10曲目「It’s Magic」はR&Bサウンドに乗せて、ヘブライ語の歌詞が歌われるという珍しい趣向。イスラエル録音の成果が出た1曲と言えるだろう。アフリカ色の強い12曲目「Epi femen dife a」と併せて、物語の舞台「ヘルサレムズ・ロット」の異世界と混交したごった煮感をよく表現している。英語詞の楽曲やジャズナンバーばかりだと、視聴者に現実のニューヨークやアメリカの印象を与えてしまう可能性があるため、このような楽曲が必要だったのだろうと想像している。
15曲目「White Gloves」は、ピアノとボーカルを中心としたシンプルで叙情的なバラード。第11話のホワイトとブラック(アニメオリジナルキャラクター)の過去にまつわるエピソードで、たっぷりとフィーチャーされていた。
以上のように、多ジャンルにわたる幅広くもハイクオリティな楽曲が揃ったのが、アニメ『血界戦線』のサントラだ。特にジャズ路線の各曲はどれも印象的であり、作中でも重要なシーンに使われている。サントラを購入したファンの多くは、これらのサウンドに惹かれたのではないだろうか。ジャズ系楽曲の充実度については、かつてジャズギタリストを目指していたという、岩崎大整のバックグラウンドが影響しているのかもしれない。また、ニューヨークとボストンで録音を行い、現地のミュージシャンを起用できたこともプラスになったのだろう。

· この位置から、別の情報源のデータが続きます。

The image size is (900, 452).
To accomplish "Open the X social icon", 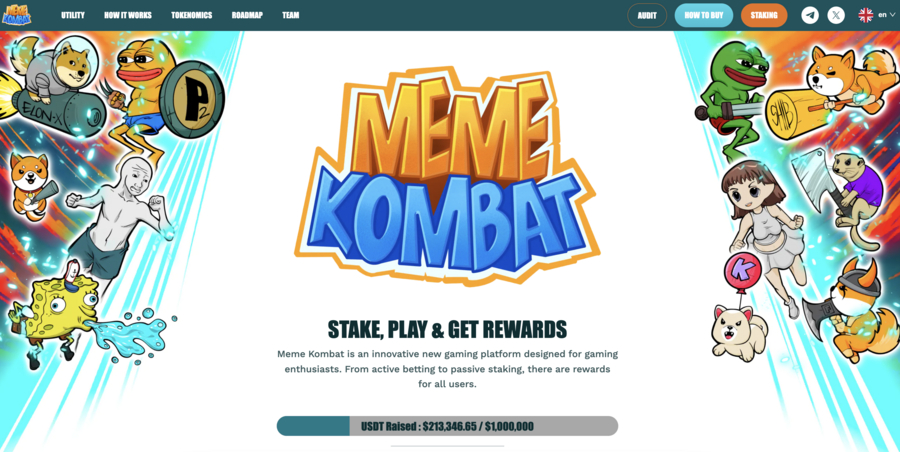I will 836,15.
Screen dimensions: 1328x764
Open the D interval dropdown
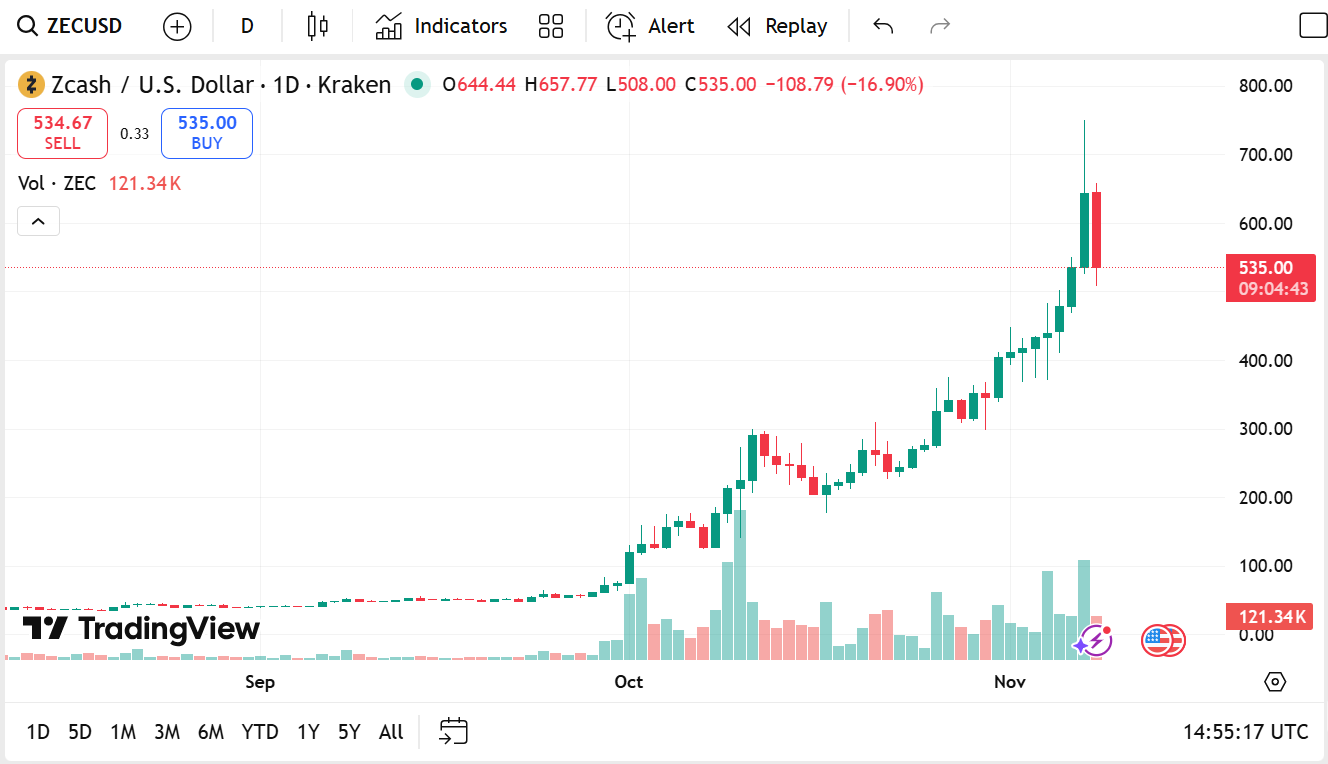[x=247, y=26]
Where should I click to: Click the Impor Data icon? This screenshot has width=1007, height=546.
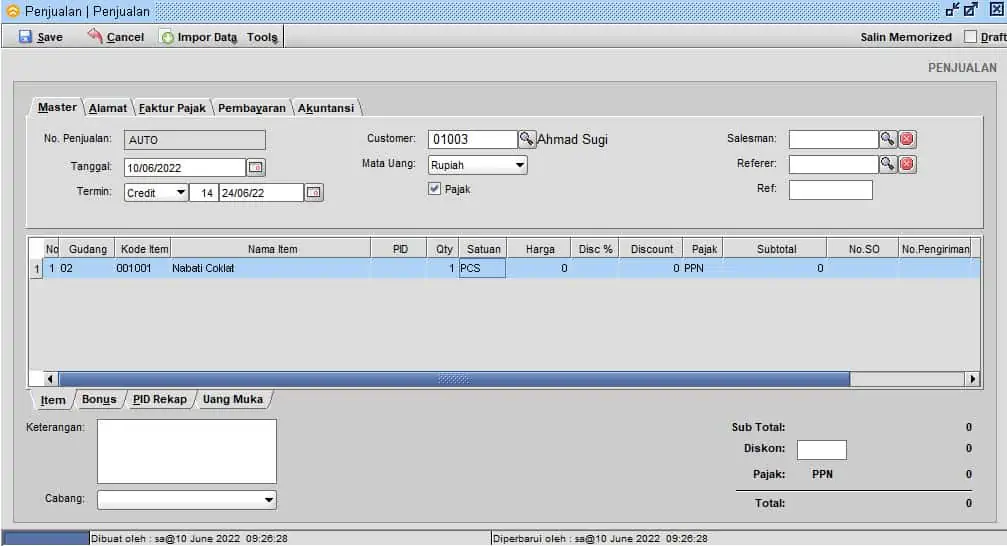[168, 37]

またこれは余談だが、アニメ本編中にはエリック・サティの「ジムノペティ」、モーツァルトの「魔笛」、ベートーベンの「交響曲第9番」など、既存の楽曲もあちこちに使用されている。第2話のアバンタイトルで流れた「この素晴らしきビヨンド」のように、フリー音源から借用した楽曲もあるとのこと。当然ながら、これらの音源はサントラに収録されていない。アニメ『血界戦線』の使用楽曲すべてを分析するなら、それこそ本1冊が書けそうなくらいのボリュームが必要だろう。それだけ、音楽がふんだんに使われ、音楽が重要な意味を持った作品なのだ。(和田穣)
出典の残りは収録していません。